Setting up Cluster on Kubernetes

Kubernetes is an open source project designed for container orchestration. TIBCO ComputeDB can be deployed on Kubernetes.

The following sections are included in this topic:

Prerequisites
Getting Access to Kubernetes cluster
Deploying SnappyData Chart on Kubernetes
Setting up PKS Environment for Kubernetes
Interacting with TIBCO ComputeDB Cluster on Kubernetes
List of Configuration Parameters for SnappyData Chart
Kubernetes Objects Used in SnappyData Chart
Accessing Logs and Configuring Log Level
Mounting ConfigMaps

Prerequisites

The following prerequisites must be met to deploy TIBCO ComputeDB on Kubernetes:

Kubernetes cluster
A running Kubernetes cluster of version 1.9 or higher. TIBCO ComputeDB has been tested on Google Container Engine(GKE) as well as on Pivotal Container Service (PKS). If Kubernetes cluster is not available, you can set it up as mentioned here.
Helm tool
Helm tool must be deployed in the Kubernetes environment. You can follow the instructions here to deploy Helm in your Kubernetes enviroment.
Docker image
Helm charts use Docker image to launch the TIBCO ComputeDB cluster on Kubernetes. You can refer to these steps to build and publish your Docker image for TIBCO ComputeDB. TIBCO does not provide a Docker image for TIBCO ComputeDB.

Getting Access to Kubernetes Cluster

If you would like to deploy Kubernetes on-premises, you can use any of the following options:

Option 1 - PKS

PKS on vSphere: Follow these instructions
PKS on GCP: Follow these instructions
Create a Kubernetes cluster using PKS CLI : After PKS is setup you will need to create a Kubernetes cluster as described here

Option 2 - Google Cloud Platform (GCP)

Login to your Google account and go to the Cloud console to launch a GKE cluster.

Steps to perform after Kubernetes cluster is available:

If using PKS, you must install the PKS command line tool.
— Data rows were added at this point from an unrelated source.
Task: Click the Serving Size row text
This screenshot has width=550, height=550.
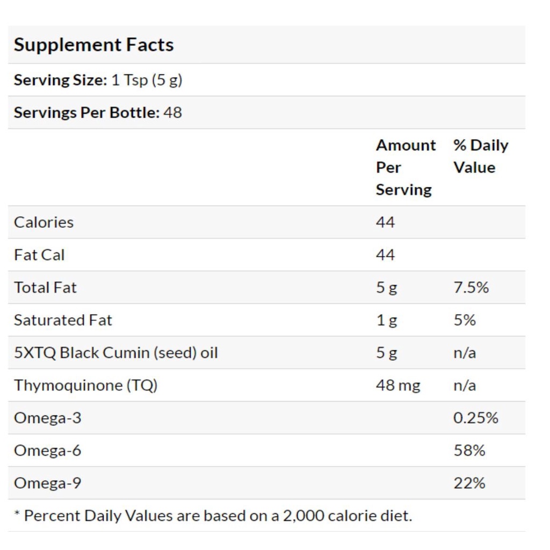Action: (x=98, y=80)
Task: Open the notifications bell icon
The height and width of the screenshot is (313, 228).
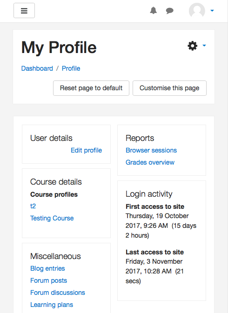Action: click(154, 10)
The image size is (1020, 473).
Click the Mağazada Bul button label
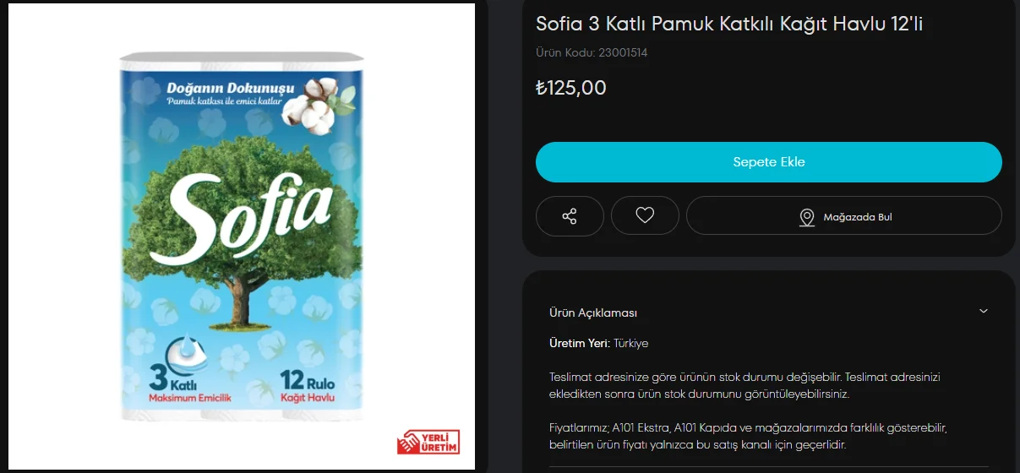(858, 217)
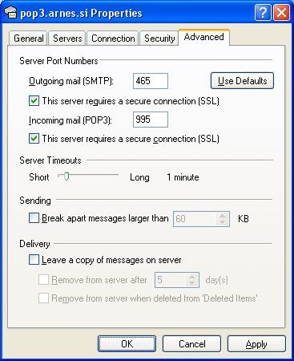Click Cancel to discard changes
The image size is (294, 361).
[x=191, y=344]
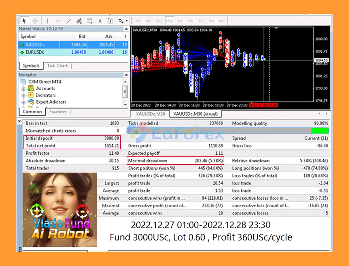Expand the Indicators tree node
The width and height of the screenshot is (349, 266).
23,95
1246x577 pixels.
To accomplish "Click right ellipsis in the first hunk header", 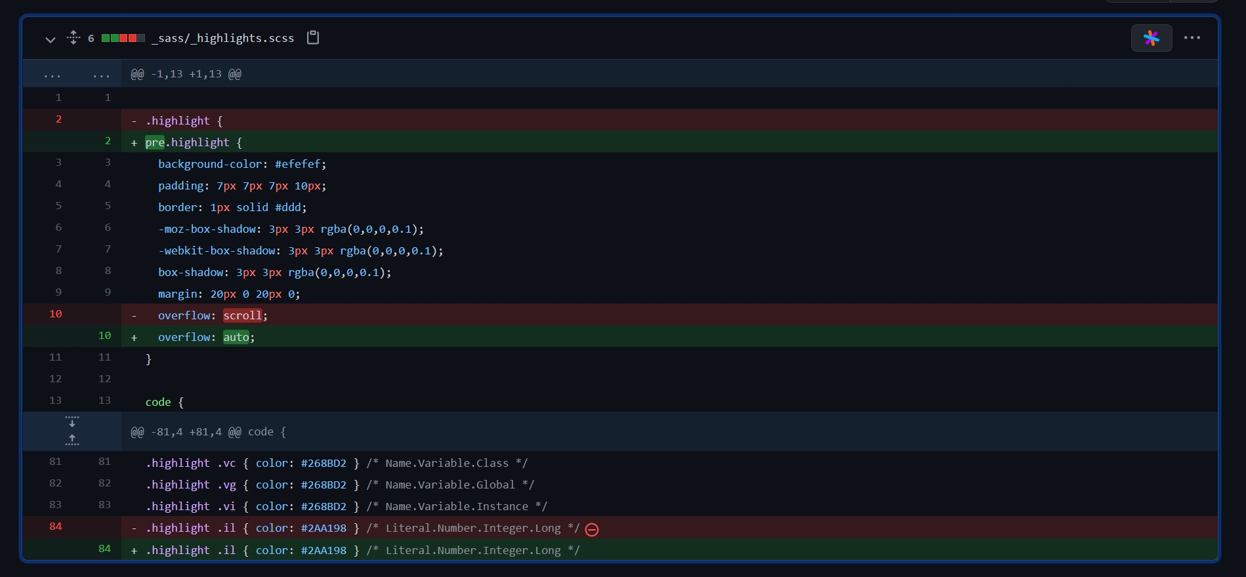I will click(101, 75).
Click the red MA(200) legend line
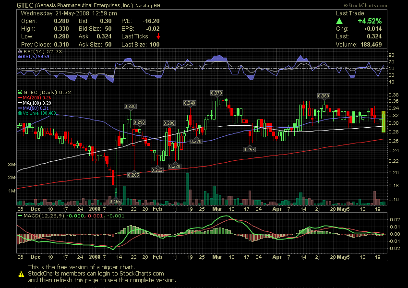This screenshot has height=288, width=408. tap(20, 97)
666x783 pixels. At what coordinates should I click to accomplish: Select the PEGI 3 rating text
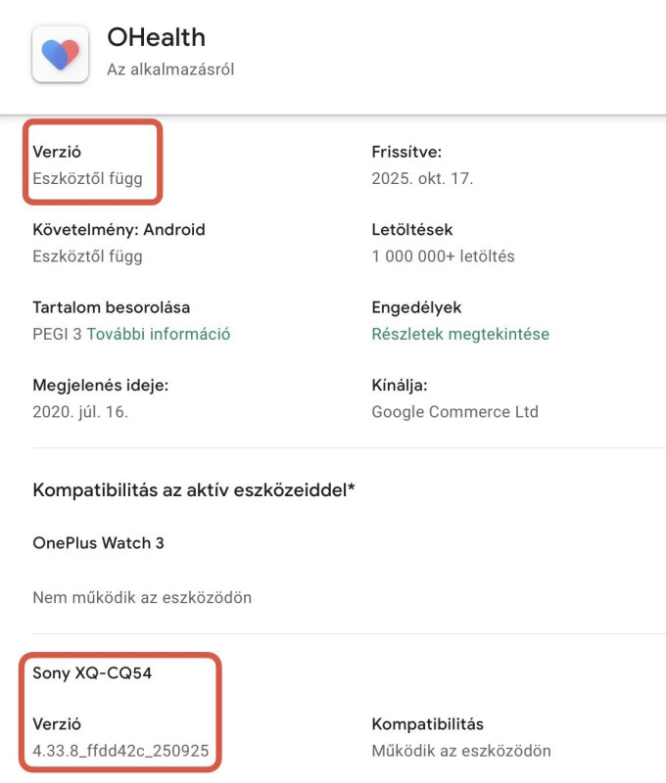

See instructions here.
Install kubectl on your local development machine and configure access to the kubernetes/PKS cluster. See instructions for kubectl here.
If you are using Google cloud, you will find instructions for setting up Google Cloud SDK ('gcloud') along with kubectl here.

Deploying TIBCO ComputeDB on Kubernetes

SnappyData Helm chart is used to deploy TIBCO ComputeDB on Kubernetes. It uses Kubernetes statefulsets to launch the locator, lead, and server members.

To deploy TIBCO ComputeDB on Kubernetes:

Clone the spark-on-k8s repository and change to charts directory.

    git clone https://github.com/SnappyDataInc/spark-on-k8s
    cd spark-on-k8s/charts

Edit the snappydata > values.yaml file to configure in the SnappyData Chart. Specify the details of your TIBCO ComputeDB Docker image as mentioned in the example below. Replace values for image and tag appropriatly with your Dockerhub registry name, image name and tag.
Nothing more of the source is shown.